-- TASK GOAL --
The result should be an exact copy of the lines from the one with "Open the Uncategorized category link" through the last line of the data below, both included.

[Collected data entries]
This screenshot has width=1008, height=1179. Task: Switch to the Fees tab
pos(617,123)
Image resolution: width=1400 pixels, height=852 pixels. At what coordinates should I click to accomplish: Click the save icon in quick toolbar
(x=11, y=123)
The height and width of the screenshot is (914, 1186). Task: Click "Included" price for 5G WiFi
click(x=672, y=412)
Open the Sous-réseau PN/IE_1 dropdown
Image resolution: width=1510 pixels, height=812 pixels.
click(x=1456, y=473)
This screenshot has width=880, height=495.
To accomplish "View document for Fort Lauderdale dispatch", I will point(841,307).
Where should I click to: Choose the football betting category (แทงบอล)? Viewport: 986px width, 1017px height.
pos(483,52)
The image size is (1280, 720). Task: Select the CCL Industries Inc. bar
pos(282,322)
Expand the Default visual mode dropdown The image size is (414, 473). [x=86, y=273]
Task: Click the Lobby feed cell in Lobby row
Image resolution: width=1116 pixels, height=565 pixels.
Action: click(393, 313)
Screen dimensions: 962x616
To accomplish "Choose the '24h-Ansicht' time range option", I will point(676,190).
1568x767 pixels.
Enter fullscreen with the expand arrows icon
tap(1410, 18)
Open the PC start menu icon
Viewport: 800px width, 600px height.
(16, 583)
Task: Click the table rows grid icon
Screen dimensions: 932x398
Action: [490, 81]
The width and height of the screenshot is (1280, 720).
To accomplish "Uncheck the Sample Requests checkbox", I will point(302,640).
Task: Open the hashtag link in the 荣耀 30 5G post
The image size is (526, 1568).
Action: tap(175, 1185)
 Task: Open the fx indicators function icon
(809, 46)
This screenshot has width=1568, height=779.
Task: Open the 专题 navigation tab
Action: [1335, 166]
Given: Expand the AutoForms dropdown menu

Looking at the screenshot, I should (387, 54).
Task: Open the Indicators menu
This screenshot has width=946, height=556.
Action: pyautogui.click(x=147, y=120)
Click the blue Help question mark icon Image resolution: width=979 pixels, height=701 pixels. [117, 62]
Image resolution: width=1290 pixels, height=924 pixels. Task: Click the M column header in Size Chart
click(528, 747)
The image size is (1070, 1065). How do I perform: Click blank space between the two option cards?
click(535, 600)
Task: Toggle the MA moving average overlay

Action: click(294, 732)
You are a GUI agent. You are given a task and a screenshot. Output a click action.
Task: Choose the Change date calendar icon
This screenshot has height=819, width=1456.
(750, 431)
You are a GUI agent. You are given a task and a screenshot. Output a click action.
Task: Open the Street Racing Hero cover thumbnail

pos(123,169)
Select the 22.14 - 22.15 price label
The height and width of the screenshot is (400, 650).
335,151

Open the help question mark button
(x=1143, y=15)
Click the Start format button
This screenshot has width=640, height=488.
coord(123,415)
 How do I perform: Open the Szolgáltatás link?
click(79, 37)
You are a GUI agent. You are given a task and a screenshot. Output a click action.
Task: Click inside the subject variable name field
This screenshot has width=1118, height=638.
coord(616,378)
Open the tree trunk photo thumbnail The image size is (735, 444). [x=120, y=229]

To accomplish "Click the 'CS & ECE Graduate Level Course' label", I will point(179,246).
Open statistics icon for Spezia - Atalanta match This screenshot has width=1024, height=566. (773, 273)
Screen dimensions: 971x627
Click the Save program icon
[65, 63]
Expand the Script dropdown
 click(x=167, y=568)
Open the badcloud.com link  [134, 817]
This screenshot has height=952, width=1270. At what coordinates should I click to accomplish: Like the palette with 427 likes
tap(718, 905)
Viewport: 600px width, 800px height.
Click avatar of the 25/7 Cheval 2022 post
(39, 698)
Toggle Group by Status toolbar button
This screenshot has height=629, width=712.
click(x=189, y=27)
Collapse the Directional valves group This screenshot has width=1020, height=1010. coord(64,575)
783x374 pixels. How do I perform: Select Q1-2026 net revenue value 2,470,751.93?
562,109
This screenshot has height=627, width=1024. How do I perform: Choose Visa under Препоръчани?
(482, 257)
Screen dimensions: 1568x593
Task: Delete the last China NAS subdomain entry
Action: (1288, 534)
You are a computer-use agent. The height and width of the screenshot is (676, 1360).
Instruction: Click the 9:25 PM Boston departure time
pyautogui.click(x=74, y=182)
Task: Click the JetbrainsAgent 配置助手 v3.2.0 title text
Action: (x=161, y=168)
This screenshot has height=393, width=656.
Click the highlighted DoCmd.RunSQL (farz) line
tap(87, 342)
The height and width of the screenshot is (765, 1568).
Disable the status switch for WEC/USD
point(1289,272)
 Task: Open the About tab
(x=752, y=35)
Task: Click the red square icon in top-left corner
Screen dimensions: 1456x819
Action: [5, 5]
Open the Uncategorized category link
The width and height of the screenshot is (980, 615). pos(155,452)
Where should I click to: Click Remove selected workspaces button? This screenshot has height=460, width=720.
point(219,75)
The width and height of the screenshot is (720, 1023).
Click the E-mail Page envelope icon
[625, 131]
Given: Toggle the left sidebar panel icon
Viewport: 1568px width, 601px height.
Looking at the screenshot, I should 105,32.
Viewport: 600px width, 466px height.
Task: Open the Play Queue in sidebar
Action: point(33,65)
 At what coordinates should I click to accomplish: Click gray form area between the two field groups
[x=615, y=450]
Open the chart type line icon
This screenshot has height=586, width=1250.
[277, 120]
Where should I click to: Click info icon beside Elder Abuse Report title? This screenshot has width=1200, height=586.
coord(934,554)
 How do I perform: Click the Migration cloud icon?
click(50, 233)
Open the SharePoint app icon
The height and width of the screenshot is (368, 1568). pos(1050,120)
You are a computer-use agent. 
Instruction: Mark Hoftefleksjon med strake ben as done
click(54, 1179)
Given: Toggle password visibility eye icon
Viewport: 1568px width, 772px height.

-- WORKED SOLUTION --
Open the Uncategorized category link
The width and height of the screenshot is (980, 615). pos(155,452)
Where should I click to: Click Remove selected workspaces button? This screenshot has height=460, width=720.
point(219,75)
The width and height of the screenshot is (720, 1023).
Click the E-mail Page envelope icon
[625, 131]
Given: Toggle the left sidebar panel icon
Viewport: 1568px width, 601px height.
Looking at the screenshot, I should 105,32.
Viewport: 600px width, 466px height.
Task: Open the Play Queue in sidebar
Action: point(33,65)
 At what coordinates should I click to accomplish: Click gray form area between the two field groups
[x=615, y=450]
Open the chart type line icon
This screenshot has height=586, width=1250.
[277, 120]
Where should I click to: Click info icon beside Elder Abuse Report title? This screenshot has width=1200, height=586.
coord(934,554)
 How do I perform: Click the Migration cloud icon?
click(50, 233)
Open the SharePoint app icon
The height and width of the screenshot is (368, 1568). pos(1050,120)
You are a computer-use agent. 
Instruction: Mark Hoftefleksjon med strake ben as done
click(54, 1179)
Given: Toggle password visibility eye icon
Viewport: 1568px width, 772px height.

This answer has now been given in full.